### DATA TO PROCESS
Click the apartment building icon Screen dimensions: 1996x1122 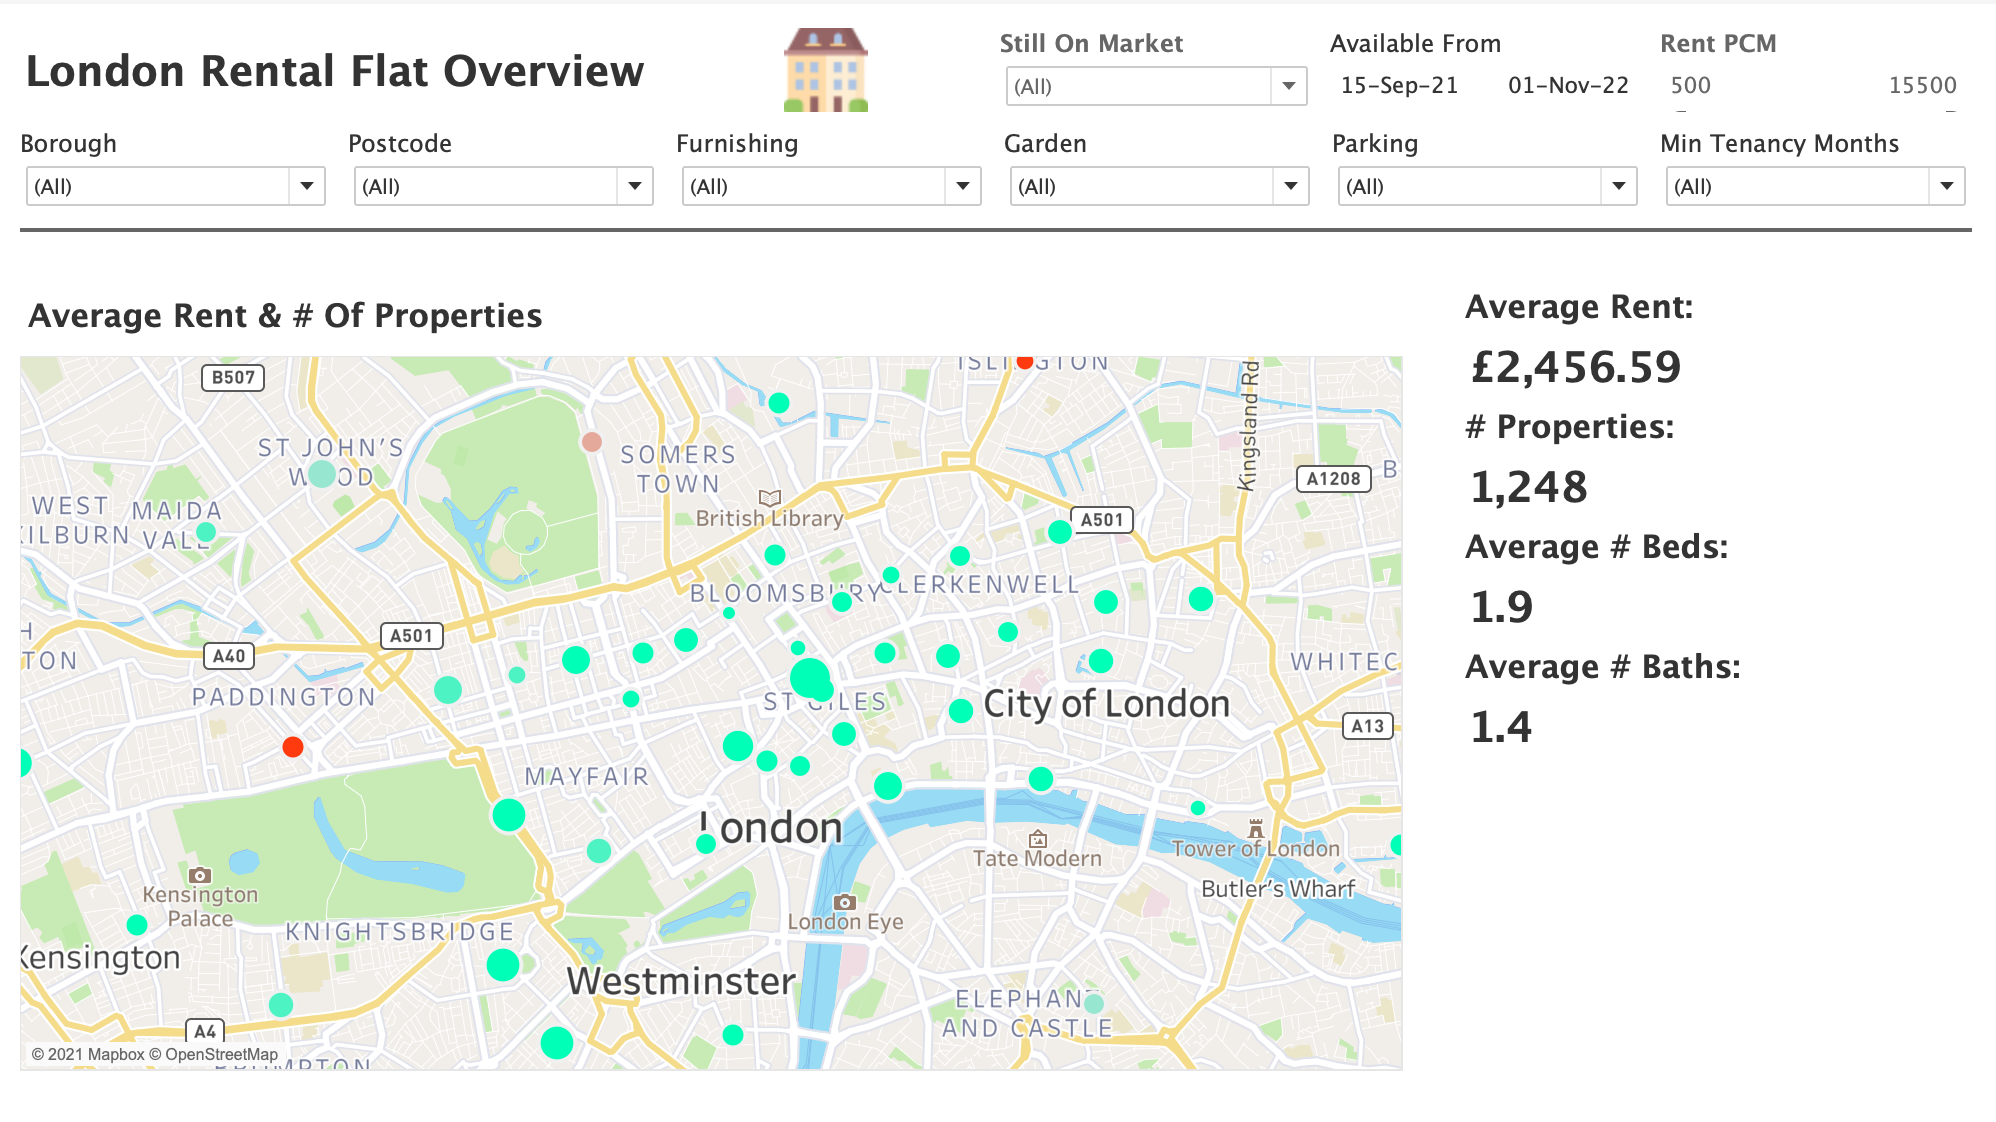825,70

==

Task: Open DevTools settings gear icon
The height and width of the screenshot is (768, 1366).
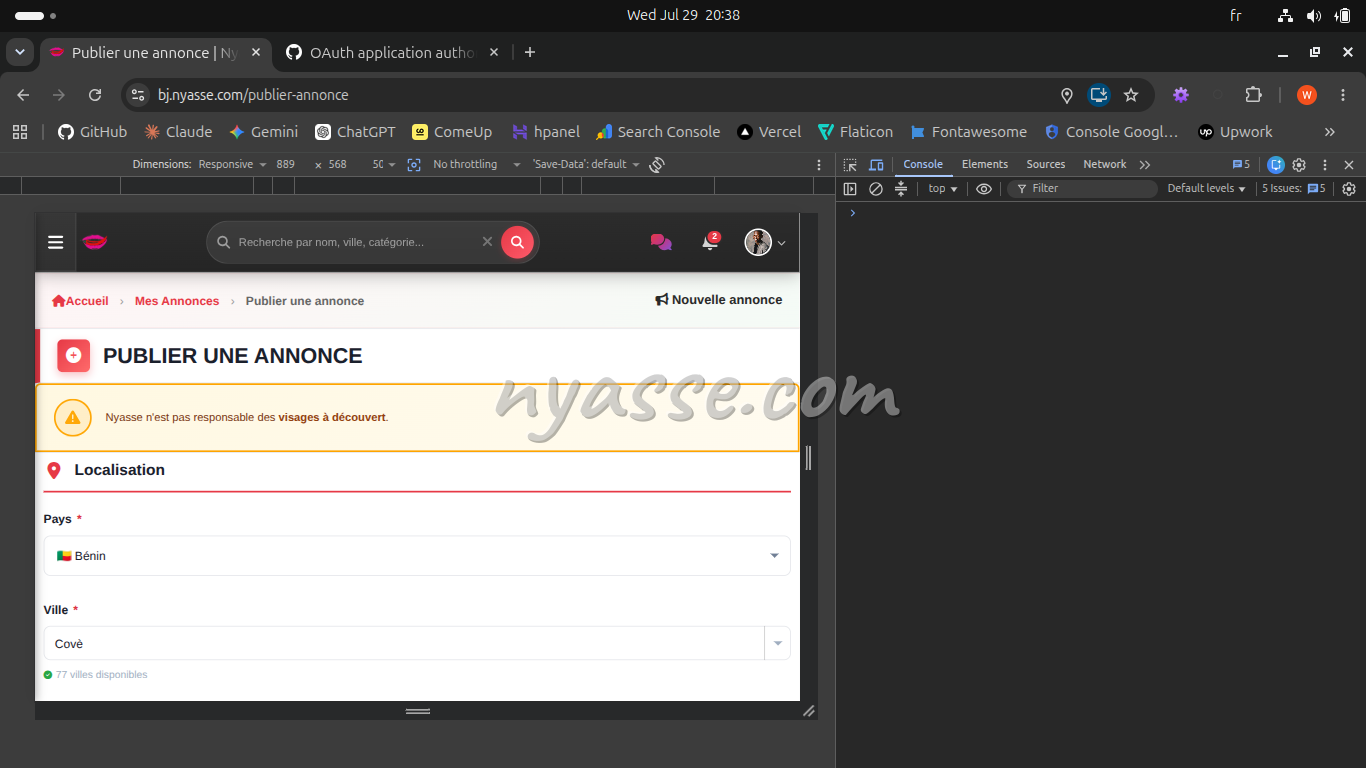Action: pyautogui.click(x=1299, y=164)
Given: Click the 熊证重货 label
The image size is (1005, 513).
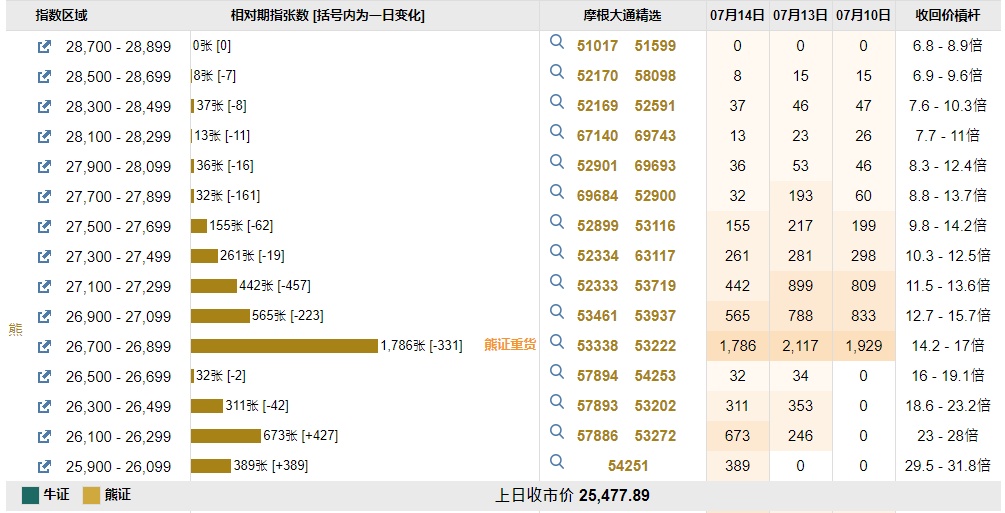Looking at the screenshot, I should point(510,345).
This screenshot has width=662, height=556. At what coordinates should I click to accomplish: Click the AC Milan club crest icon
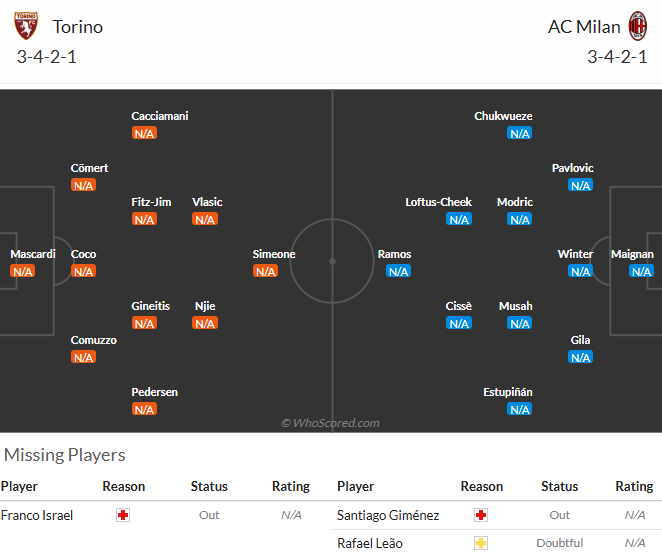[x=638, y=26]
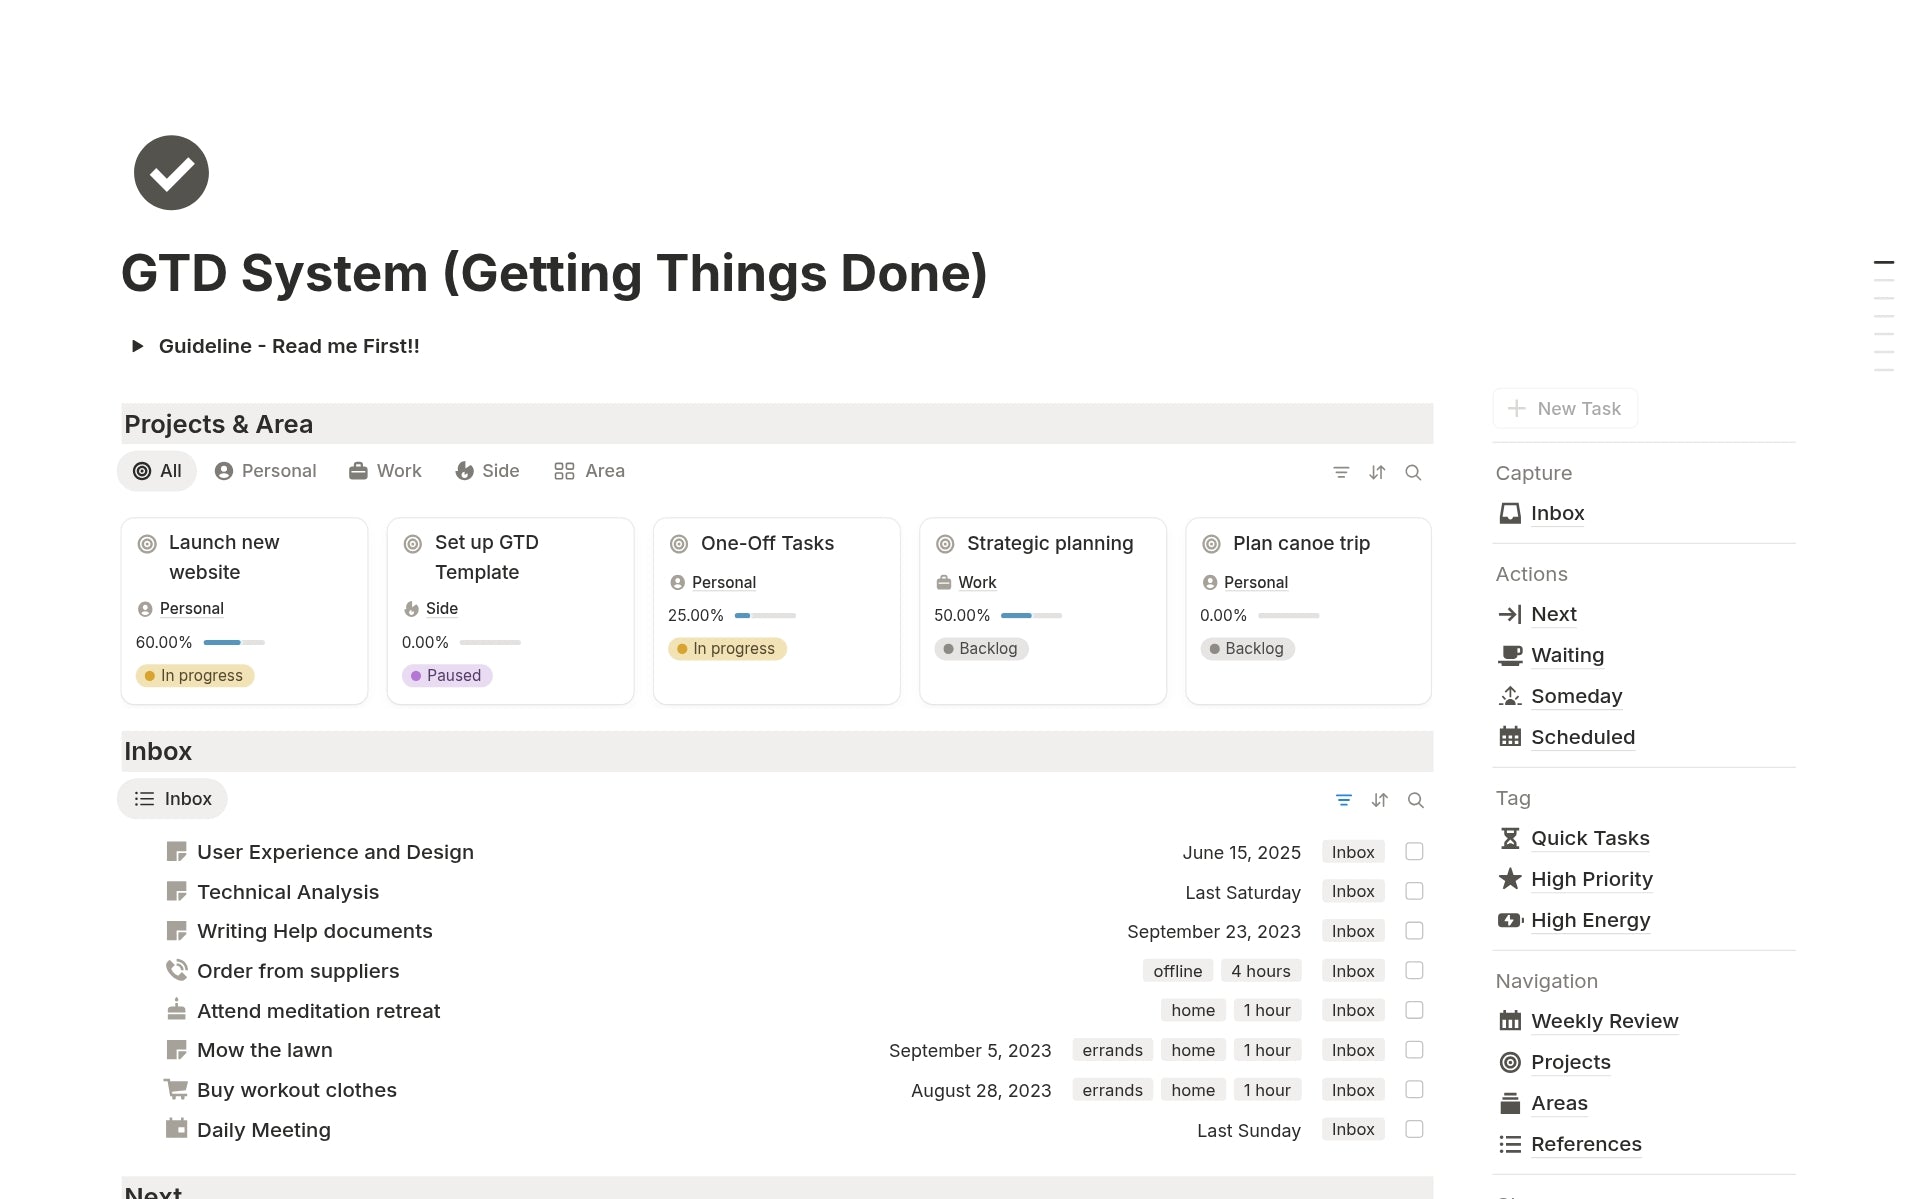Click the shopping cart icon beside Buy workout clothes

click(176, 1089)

### PROBLEM
Find each line above that contains the string "width" and copy those lines in full. Case matters when matching.

### OUTPUT BELOW
The height and width of the screenshot is (768, 1366).
This screenshot has width=662, height=556. At what coordinates should I click to accomplish: Click the AC Milan club crest icon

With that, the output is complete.